Namun, apa yang terjadi di masyarakat saat ini mayoritas berbanding terbalik dengan slogan tersebut. Mulai dari kasus-kasus represifitas aparat kepada rakyat sipil, arogansi, hingga kasus polisi ‘makan’ polisi. Dalam satu tahun terakhir saja Komisi untuk Orang Hilang dan Korban Tindak Kekerasan (KontraS) menemukan 667 kasus kekerasan yang dilakukan aparat polisi sepanjang Juli 2021 sampai Juni 2022.
Sabtu, 1 Oktober 2022 terjadi sebuah tragedi yang membuat citra kepolisian tercoreng kembali di mata publik.
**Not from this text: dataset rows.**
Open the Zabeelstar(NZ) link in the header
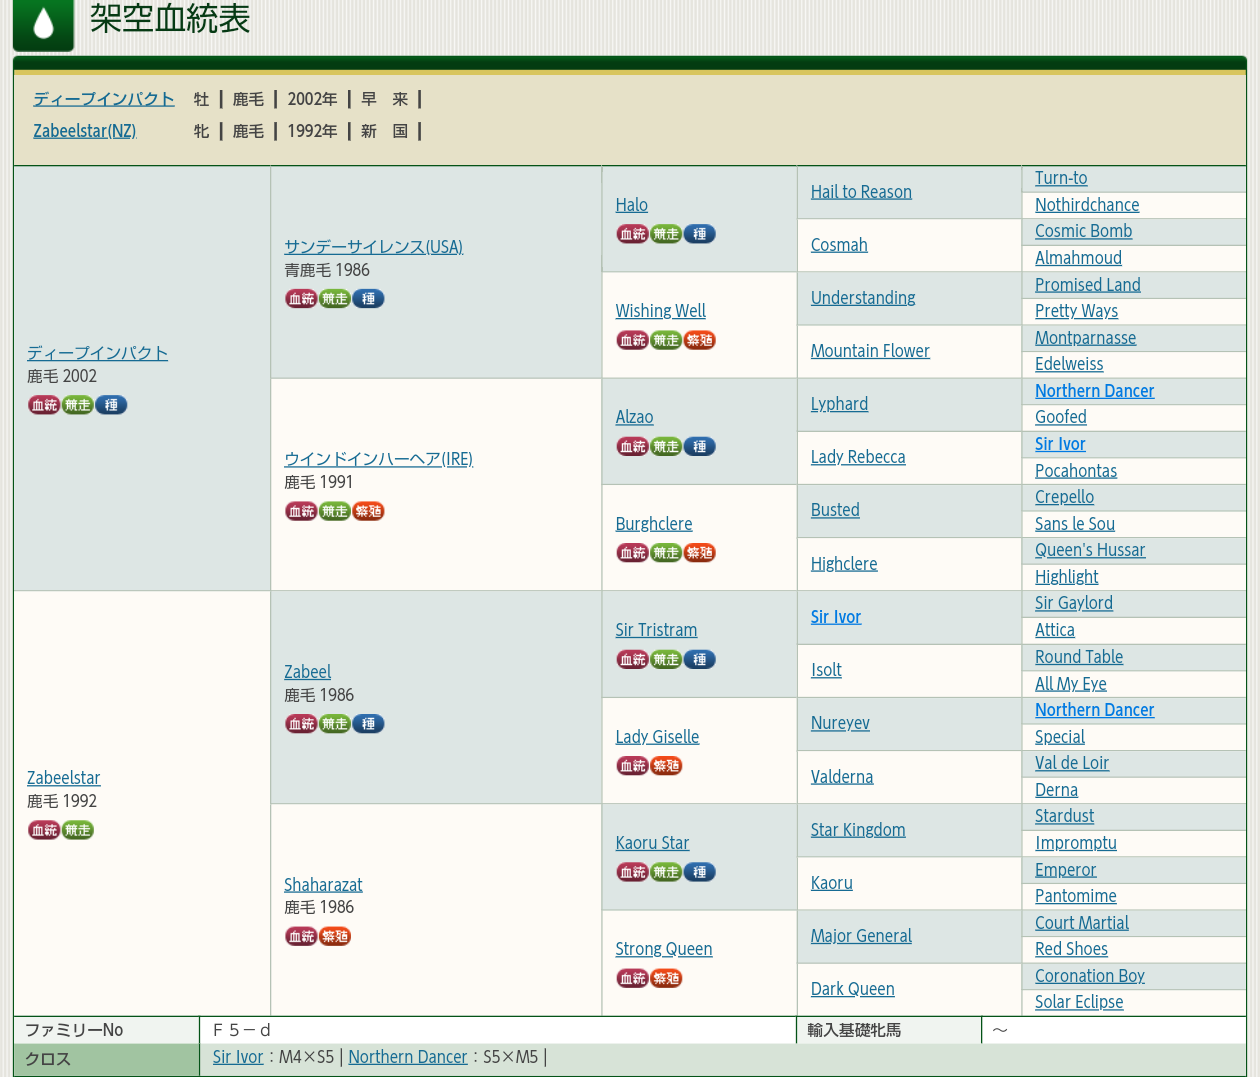click(84, 131)
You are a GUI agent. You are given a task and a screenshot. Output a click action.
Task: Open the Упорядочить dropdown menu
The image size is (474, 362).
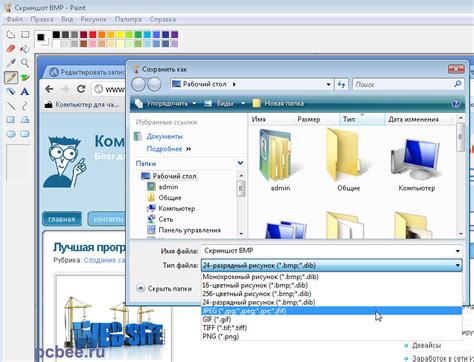coord(166,104)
Kerusuhan terjadi selepas pertandingan sepak bola dari lanjutan BRI LIGA 1 antara Arema FC yang menjamu Persebaya Surabaya. Pertandingan diakhiri dengan kemenangan Persebaya atas Arema dengan skor 3-2.
Kekalahan Arema FC membuat para Aremania kecewa dan melakukan hal yang dinilai berlebihan. Para supporter masuk ke lapangan pertandingan untuk melakukan protes ke para pemain atas hasil yang diraih. Tak lama, beberapa botol minum dilempar dan bertebaran di pintu masuk ruang ganti bersamaan dengan petugas kepolisian yang membawa masuk para pemain masuk ke dalam.
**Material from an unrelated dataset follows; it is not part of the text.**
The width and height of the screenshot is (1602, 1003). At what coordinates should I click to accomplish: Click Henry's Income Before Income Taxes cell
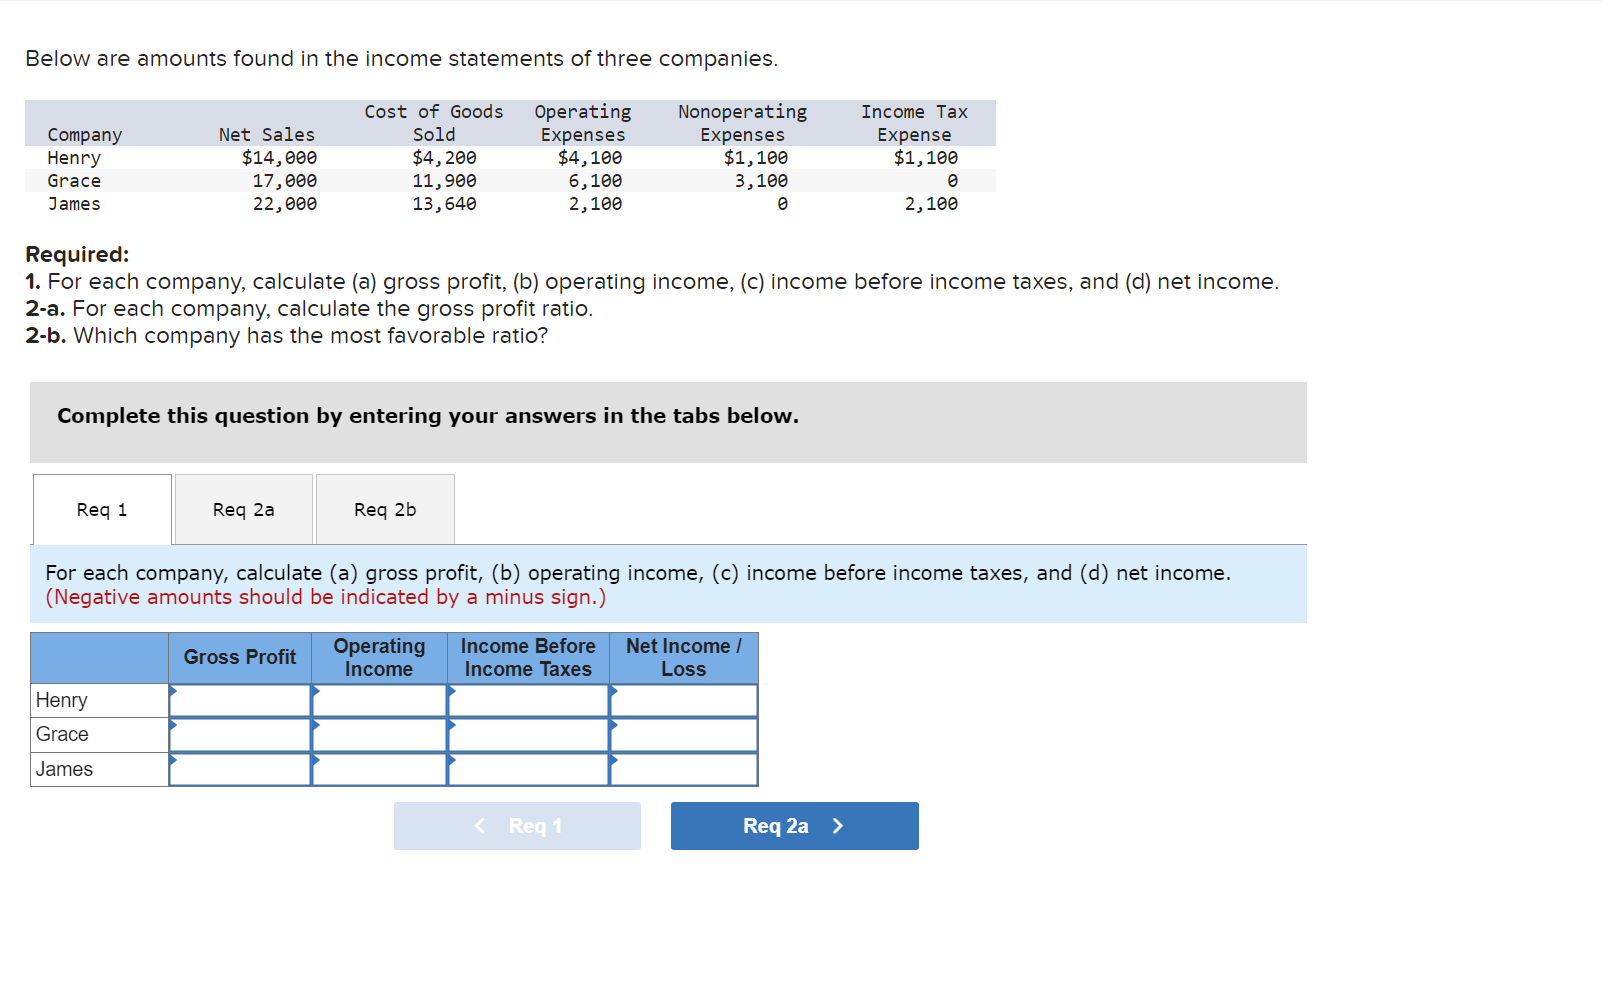528,700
Insiden tersebut memantik polisi sebagai pihak keamanan untuk bertindak. Alih-alih menertibkan massa, para aparat keamanan justru memancing tindakan yang lebih parah lagi. Bentrok kemudian terjadi antara polisi dan supporter, pihak kepolisian kewalahan dan memilih untuk melakukan kekerasan dengan memukuli supporter. Tameng hingga tongkat dilayangkan ke arah supporter yang berada di lapangan. Tentunya tindakan represif yang dilakukan oleh para aparat ini tidak bisa dibenarkan.
Tak berhenti di situ, polisi menembakan gas air mata ke arah penonton yang mulai meramaikan area lapangan bertandingan serta ke tribun pentonton. Hal ini membuat penonton yang berada di tribun menjadi tidak kondusif. Mereka berbondong-bondong berlarian menghindari kerusahan dan gas air mata dari polisi yang semakin membuat mereka sesak. Di lain sisi, pintu stadion yang dibuka dibatasi oleh panitia sehingga para supporter harus berdesakan untuk keluar.
Sangat disayangkan dengan keadaan mencekam tersebut berakibat pilu bagi seluruh insan sepak bola tanah air dan juga menjadi tragedi yang sangat menggores bagi negara Indonesia. Bagaimana tidak? Tragedi tersebut menyebabkan sekitar 678 orang menjadi korban dengan 131 diantaranya meninggal dunia.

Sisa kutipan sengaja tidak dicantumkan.